BEGIN Data for this exercise

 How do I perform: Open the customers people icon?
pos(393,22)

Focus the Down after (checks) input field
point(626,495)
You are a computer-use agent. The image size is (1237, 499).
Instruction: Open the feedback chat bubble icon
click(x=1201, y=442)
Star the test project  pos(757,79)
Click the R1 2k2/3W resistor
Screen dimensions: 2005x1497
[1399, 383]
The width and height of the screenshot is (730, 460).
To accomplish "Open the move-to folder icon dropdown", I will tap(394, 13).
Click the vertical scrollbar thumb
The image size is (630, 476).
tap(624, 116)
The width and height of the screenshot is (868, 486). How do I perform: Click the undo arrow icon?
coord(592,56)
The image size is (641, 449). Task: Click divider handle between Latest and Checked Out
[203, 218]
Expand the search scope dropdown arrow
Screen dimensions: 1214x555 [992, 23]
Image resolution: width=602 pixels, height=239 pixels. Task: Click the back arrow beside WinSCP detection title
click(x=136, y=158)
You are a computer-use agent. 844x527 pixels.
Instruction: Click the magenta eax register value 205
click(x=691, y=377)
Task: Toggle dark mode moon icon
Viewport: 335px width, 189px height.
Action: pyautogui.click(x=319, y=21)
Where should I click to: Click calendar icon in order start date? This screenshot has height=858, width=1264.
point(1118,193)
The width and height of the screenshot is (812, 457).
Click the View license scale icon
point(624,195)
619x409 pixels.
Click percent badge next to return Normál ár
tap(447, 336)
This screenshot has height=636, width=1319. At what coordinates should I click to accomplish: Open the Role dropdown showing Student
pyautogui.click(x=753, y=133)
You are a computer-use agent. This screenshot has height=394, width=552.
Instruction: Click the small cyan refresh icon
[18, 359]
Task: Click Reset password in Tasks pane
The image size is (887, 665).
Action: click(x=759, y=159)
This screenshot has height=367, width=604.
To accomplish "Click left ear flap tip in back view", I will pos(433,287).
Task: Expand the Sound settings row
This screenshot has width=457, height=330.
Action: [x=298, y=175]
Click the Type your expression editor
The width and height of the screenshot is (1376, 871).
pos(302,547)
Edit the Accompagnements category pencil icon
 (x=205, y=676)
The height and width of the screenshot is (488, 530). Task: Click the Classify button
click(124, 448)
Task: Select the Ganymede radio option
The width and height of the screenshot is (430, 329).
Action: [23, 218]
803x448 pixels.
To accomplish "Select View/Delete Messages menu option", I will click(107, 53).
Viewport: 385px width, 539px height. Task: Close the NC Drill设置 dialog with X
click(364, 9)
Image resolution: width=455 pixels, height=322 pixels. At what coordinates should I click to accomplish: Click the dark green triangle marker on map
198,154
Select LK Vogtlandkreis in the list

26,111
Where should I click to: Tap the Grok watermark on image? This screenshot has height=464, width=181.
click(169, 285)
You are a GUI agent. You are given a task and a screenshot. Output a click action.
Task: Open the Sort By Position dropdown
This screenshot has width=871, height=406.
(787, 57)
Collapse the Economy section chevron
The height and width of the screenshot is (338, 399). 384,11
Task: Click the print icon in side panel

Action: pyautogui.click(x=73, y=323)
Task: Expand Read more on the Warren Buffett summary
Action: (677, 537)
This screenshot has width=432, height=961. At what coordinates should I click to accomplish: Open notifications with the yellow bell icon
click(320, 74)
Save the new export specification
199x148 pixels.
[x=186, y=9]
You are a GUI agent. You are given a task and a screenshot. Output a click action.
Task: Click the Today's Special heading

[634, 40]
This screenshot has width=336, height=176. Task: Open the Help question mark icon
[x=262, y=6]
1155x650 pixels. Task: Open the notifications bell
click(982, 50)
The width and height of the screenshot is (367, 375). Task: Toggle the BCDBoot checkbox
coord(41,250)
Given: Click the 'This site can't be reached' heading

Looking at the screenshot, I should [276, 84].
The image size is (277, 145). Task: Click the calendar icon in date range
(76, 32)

END Data for this exercise

→ Do this: Copy out every one of the records above, line by line, without changing anything.

→ The response:
 How do I perform: Open the customers people icon?
pos(393,22)

Focus the Down after (checks) input field
point(626,495)
You are a computer-use agent. The image size is (1237, 499).
Instruction: Open the feedback chat bubble icon
click(x=1201, y=442)
Star the test project  pos(757,79)
Click the R1 2k2/3W resistor
Screen dimensions: 2005x1497
[1399, 383]
The width and height of the screenshot is (730, 460).
To accomplish "Open the move-to folder icon dropdown", I will tap(394, 13).
Click the vertical scrollbar thumb
The image size is (630, 476).
tap(624, 116)
The width and height of the screenshot is (868, 486). How do I perform: Click the undo arrow icon?
coord(592,56)
The image size is (641, 449). Task: Click divider handle between Latest and Checked Out
[203, 218]
Expand the search scope dropdown arrow
Screen dimensions: 1214x555 [992, 23]
Image resolution: width=602 pixels, height=239 pixels. Task: Click the back arrow beside WinSCP detection title
click(x=136, y=158)
You are a computer-use agent. 844x527 pixels.
Instruction: Click the magenta eax register value 205
click(x=691, y=377)
Task: Toggle dark mode moon icon
Viewport: 335px width, 189px height.
Action: pyautogui.click(x=319, y=21)
Where should I click to: Click calendar icon in order start date? This screenshot has height=858, width=1264.
point(1118,193)
The width and height of the screenshot is (812, 457).
Click the View license scale icon
point(624,195)
619x409 pixels.
Click percent badge next to return Normál ár
tap(447, 336)
This screenshot has height=636, width=1319. At what coordinates should I click to accomplish: Open the Role dropdown showing Student
pyautogui.click(x=753, y=133)
You are a computer-use agent. This screenshot has height=394, width=552.
Instruction: Click the small cyan refresh icon
[18, 359]
Task: Click Reset password in Tasks pane
The image size is (887, 665).
Action: click(x=759, y=159)
This screenshot has height=367, width=604.
To accomplish "Click left ear flap tip in back view", I will pos(433,287).
Task: Expand the Sound settings row
This screenshot has width=457, height=330.
Action: [x=298, y=175]
Click the Type your expression editor
The width and height of the screenshot is (1376, 871).
pos(302,547)
Edit the Accompagnements category pencil icon
 (x=205, y=676)
The height and width of the screenshot is (488, 530). Task: Click the Classify button
click(124, 448)
Task: Select the Ganymede radio option
The width and height of the screenshot is (430, 329).
Action: [23, 218]
803x448 pixels.
To accomplish "Select View/Delete Messages menu option", I will click(107, 53).
Viewport: 385px width, 539px height. Task: Close the NC Drill设置 dialog with X
click(364, 9)
Image resolution: width=455 pixels, height=322 pixels. At what coordinates should I click to accomplish: Click the dark green triangle marker on map
198,154
Select LK Vogtlandkreis in the list

26,111
Where should I click to: Tap the Grok watermark on image? This screenshot has height=464, width=181.
click(169, 285)
You are a GUI agent. You are given a task and a screenshot. Output a click action.
Task: Open the Sort By Position dropdown
This screenshot has width=871, height=406.
(787, 57)
Collapse the Economy section chevron
The height and width of the screenshot is (338, 399). 384,11
Task: Click the print icon in side panel

Action: pyautogui.click(x=73, y=323)
Task: Expand Read more on the Warren Buffett summary
Action: (677, 537)
This screenshot has width=432, height=961. At what coordinates should I click to accomplish: Open notifications with the yellow bell icon
click(320, 74)
Save the new export specification
199x148 pixels.
[x=186, y=9]
You are a GUI agent. You are given a task and a screenshot. Output a click action.
Task: Click the Today's Special heading

[634, 40]
This screenshot has width=336, height=176. Task: Open the Help question mark icon
[x=262, y=6]
1155x650 pixels. Task: Open the notifications bell
click(982, 50)
The width and height of the screenshot is (367, 375). Task: Toggle the BCDBoot checkbox
coord(41,250)
Given: Click the 'This site can't be reached' heading

Looking at the screenshot, I should [276, 84].
The image size is (277, 145). Task: Click the calendar icon in date range
(76, 32)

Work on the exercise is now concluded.